Collection (Class 0 Code 97) record to calculate the

time zone difference and set MXG times to local time.

The following lines inserted/changed will correct the

MXG time stamps. (SAS 5.16 under CMS will not accept

nulls in the DHMS function, while MVS SAS will. Line

2025 replaces the nulls with zeros for this reason.)

TIMEZONE=0; 276.1

STARTIME=16*MNHTOD+BASETIME-TIMEZONE; 279

RETAIN BASETIME INTERVAL STARTIME TIMEZONE ZDATE; 284

COLLTIME=DHMS(DATTODCL,0,0,TIMTODCL); 2025

DELTATOD=(16*MNHTOD+BASETIME)-COLLTIME; 2025.1

TIMEZONE=3600*FLOOR((ABS(DELTATOD)+99)/3600); 2025.2

IF TIMEZONE GT 0 AND DELTATOD LT 0 THEN TIMEZONE=-TIMEZONE; 2025.3

STARTIME=16*MNHTOD+BASETIME-TIMEZONE; 2025.4

The actual change in Version 5 is more extensive, and

warns you if a 0/97 record was not found. It also will

process VM/Monitor data from any time period, as long

as the monitor data includes a 0/97 (formerly, only

data within the last 203 days, the wrap time of the 5

byte TOD field, could be accurately processed). If the

first record is not a 0/97, MXG defaults the time zone

to zero and what you get could be either local or GMT.

Thanks to Terry Magill, NAS, USA.

Thanks to Steve Glick, Southern Methodist University, USA.
Change 05.71 Variables VECTUTM, VECTU0TM and VECTU1TM, VM/Monitor

Jun 9, 1987 reported Vector Facility Usage time (total, CPU, APU)

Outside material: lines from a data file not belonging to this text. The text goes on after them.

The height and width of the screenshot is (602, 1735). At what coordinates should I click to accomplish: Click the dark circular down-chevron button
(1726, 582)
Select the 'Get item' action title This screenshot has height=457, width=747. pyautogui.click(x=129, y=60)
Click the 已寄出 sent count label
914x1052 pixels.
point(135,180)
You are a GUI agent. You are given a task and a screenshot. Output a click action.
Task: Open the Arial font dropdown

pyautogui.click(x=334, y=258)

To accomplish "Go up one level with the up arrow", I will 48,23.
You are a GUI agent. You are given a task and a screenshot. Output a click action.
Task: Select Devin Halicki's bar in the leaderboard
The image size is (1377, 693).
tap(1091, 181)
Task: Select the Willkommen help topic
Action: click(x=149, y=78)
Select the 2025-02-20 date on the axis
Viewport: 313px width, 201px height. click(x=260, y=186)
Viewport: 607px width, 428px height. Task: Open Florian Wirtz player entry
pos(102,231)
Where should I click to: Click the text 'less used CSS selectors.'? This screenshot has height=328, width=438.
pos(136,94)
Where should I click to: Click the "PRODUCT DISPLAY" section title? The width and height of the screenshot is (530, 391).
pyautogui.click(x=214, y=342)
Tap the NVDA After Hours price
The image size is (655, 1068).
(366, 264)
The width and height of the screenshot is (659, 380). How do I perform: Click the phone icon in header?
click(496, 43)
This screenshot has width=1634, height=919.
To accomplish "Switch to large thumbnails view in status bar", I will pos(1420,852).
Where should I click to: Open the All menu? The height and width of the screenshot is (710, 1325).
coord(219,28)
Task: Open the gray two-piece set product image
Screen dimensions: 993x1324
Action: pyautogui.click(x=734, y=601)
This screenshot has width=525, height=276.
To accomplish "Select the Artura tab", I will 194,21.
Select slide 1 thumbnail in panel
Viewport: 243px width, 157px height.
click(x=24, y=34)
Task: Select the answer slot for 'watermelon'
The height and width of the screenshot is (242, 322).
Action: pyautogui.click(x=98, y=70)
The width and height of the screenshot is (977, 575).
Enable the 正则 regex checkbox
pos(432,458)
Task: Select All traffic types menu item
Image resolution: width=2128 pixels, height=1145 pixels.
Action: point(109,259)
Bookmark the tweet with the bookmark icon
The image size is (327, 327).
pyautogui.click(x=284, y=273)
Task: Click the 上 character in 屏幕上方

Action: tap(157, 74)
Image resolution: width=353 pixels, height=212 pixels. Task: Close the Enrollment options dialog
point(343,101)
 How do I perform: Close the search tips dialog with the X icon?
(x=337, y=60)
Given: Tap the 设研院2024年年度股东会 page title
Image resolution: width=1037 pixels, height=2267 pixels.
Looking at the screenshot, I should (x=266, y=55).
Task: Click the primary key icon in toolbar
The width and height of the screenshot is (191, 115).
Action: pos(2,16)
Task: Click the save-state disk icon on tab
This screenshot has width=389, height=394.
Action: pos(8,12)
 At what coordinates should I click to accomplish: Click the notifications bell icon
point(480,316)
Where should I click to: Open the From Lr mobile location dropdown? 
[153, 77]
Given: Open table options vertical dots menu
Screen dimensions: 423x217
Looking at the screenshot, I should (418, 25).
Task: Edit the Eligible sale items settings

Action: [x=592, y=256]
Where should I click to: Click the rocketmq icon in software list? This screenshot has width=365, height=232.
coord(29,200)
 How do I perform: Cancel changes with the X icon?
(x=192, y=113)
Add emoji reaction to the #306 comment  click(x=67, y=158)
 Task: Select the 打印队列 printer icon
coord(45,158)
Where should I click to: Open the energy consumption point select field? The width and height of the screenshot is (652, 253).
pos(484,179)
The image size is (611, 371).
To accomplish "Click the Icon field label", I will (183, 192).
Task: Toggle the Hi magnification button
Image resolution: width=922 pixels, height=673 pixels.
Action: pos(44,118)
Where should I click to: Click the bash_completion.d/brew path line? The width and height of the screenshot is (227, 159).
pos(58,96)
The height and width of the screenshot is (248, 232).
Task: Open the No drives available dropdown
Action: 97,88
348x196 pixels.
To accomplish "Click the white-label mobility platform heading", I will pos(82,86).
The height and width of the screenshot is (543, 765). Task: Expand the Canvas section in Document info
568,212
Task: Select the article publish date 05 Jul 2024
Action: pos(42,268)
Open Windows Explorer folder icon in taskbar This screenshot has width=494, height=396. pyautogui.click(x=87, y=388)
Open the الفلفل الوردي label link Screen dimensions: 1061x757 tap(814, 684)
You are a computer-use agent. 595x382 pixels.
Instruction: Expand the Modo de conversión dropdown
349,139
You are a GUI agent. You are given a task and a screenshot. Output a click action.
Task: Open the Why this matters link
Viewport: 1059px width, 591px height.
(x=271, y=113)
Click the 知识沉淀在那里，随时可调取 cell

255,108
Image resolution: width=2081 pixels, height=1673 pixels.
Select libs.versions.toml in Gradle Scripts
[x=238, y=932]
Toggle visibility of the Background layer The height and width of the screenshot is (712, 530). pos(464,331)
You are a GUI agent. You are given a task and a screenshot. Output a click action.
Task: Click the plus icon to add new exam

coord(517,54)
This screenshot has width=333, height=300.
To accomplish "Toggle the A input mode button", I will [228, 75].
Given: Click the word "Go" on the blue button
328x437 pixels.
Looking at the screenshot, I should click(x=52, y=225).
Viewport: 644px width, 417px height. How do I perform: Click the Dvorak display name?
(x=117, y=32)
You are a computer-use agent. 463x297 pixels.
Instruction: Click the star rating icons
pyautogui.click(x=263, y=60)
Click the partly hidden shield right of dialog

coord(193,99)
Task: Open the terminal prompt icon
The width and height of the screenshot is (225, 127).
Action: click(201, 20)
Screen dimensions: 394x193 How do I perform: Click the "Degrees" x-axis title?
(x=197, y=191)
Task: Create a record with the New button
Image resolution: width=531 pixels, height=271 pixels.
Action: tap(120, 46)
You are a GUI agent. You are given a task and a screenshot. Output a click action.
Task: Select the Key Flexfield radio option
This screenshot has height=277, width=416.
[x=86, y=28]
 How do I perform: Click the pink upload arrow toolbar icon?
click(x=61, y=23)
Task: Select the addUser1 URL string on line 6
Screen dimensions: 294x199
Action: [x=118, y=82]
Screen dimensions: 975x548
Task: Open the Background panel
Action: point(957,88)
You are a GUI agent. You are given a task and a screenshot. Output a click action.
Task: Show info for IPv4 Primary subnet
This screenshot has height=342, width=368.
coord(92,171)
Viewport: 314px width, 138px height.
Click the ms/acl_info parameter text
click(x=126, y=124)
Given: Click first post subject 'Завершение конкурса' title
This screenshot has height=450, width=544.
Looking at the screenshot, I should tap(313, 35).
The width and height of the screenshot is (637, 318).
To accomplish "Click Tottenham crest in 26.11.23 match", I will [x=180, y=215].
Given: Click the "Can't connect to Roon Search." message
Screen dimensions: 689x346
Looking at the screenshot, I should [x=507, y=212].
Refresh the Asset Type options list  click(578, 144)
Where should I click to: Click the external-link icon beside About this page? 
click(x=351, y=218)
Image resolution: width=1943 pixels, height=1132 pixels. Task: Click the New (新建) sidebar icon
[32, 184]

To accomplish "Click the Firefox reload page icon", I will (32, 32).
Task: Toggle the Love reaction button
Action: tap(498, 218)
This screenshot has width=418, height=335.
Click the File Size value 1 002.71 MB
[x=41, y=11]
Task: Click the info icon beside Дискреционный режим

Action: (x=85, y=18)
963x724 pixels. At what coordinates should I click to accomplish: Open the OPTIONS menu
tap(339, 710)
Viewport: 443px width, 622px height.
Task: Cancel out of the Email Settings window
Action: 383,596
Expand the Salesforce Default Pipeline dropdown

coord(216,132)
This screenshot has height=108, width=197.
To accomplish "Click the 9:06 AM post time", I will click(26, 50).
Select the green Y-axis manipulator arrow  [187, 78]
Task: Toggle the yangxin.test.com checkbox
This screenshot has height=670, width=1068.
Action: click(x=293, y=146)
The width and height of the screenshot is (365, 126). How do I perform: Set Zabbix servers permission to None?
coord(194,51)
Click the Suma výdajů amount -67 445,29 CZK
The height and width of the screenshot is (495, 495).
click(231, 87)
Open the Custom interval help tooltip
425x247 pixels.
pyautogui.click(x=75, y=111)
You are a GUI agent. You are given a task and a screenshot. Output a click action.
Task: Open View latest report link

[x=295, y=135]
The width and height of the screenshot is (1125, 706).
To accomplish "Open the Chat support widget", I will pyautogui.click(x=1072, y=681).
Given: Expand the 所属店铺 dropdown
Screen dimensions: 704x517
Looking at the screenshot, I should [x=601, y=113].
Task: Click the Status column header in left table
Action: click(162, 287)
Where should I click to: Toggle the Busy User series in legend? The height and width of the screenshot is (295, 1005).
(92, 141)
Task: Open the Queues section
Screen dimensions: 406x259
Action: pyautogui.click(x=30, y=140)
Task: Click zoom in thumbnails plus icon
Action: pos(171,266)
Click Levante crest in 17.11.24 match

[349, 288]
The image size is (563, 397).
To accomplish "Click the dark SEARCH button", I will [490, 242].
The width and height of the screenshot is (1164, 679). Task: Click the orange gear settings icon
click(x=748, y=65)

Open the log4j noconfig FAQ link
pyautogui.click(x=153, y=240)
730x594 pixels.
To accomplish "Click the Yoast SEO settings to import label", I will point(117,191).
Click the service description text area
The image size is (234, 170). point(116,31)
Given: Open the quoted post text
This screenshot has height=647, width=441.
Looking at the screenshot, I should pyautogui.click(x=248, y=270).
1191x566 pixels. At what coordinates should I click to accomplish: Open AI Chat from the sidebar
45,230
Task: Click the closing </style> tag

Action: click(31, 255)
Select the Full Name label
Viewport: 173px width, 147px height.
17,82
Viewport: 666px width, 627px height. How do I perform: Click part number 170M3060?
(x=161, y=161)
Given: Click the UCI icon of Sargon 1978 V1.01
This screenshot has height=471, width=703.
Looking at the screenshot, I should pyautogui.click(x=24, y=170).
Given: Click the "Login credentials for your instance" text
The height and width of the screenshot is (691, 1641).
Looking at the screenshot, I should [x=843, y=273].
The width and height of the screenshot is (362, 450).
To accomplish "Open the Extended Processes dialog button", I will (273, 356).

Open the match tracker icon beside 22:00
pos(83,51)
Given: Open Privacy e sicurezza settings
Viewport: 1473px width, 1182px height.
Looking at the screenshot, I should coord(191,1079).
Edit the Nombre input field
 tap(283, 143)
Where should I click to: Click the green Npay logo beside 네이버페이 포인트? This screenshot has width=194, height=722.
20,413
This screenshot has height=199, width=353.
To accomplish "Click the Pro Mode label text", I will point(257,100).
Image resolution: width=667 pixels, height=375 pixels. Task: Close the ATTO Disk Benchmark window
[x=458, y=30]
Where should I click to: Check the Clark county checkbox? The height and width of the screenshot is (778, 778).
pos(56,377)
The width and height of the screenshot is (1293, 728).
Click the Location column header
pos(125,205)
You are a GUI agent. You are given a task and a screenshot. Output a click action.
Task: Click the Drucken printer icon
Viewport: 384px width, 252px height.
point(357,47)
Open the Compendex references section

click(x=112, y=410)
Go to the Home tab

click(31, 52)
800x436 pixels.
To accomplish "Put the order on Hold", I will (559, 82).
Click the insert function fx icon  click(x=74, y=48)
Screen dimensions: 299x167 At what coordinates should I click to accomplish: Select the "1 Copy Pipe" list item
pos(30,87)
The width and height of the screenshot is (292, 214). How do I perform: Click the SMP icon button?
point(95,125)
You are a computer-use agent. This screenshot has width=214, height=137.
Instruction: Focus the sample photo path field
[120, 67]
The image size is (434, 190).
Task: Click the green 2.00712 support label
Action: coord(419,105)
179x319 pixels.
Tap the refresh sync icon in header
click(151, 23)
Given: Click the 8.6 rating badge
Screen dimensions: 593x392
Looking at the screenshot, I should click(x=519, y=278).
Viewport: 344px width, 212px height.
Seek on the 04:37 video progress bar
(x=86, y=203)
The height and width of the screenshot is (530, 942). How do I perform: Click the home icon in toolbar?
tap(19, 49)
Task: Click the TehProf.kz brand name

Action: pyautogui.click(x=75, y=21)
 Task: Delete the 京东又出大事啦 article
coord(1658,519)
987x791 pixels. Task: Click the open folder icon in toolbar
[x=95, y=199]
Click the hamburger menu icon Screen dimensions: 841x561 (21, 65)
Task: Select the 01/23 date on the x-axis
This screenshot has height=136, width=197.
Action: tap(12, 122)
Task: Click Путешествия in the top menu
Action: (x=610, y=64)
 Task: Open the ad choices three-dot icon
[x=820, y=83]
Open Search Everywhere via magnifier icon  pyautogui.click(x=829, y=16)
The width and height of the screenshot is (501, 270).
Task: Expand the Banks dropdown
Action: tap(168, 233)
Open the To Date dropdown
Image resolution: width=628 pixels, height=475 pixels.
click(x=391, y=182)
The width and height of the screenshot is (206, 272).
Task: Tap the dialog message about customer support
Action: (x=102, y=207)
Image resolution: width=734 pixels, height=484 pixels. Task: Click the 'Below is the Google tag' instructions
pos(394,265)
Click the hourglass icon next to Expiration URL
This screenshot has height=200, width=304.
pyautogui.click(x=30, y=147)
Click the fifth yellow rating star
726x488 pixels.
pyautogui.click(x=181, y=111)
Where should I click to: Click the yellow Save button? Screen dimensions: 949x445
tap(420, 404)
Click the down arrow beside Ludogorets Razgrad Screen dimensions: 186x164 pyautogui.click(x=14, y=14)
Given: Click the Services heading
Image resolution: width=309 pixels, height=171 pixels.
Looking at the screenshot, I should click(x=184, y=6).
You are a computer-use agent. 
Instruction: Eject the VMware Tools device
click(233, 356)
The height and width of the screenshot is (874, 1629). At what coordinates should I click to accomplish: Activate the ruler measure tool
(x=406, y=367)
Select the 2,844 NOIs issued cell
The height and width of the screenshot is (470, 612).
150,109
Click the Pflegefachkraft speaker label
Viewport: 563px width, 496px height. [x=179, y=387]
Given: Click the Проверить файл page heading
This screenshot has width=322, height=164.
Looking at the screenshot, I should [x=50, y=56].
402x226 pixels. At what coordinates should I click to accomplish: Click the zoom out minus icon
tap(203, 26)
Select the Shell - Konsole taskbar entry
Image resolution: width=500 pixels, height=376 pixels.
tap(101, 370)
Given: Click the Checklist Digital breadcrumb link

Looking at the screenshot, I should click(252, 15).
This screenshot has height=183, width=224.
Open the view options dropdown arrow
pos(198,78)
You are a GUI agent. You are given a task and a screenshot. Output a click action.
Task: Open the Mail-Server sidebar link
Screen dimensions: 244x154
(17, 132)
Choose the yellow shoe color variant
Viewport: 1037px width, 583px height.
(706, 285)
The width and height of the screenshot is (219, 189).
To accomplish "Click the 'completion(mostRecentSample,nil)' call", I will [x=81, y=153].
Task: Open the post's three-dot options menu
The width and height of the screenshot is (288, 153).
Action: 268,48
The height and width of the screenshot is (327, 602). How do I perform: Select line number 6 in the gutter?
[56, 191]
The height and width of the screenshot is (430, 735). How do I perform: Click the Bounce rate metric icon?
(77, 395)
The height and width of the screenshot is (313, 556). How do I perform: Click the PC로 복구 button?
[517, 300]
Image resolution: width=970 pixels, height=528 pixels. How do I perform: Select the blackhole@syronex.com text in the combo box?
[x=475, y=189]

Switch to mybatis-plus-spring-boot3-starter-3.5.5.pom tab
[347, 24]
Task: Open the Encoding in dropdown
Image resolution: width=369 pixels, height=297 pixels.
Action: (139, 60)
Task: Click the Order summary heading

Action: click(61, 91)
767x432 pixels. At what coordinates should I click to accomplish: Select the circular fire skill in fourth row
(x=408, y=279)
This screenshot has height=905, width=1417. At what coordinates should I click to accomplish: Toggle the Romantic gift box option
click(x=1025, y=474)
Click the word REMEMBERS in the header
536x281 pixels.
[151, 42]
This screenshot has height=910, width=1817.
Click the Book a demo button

VMACVMON were added to VMONPERF data set. Note that only the

usage time is reported, and only globally; there is

no vector usage time reported by user in VM. The MXG

supplement discusses the vector Facility measurements.


Change 05.70 Variable INTERVAL was added to all of the VM/Monitor

Jun 9, 1987 data sets.

VMACVMON

Thanks to Steve Glick, Southern Methodist University, USA.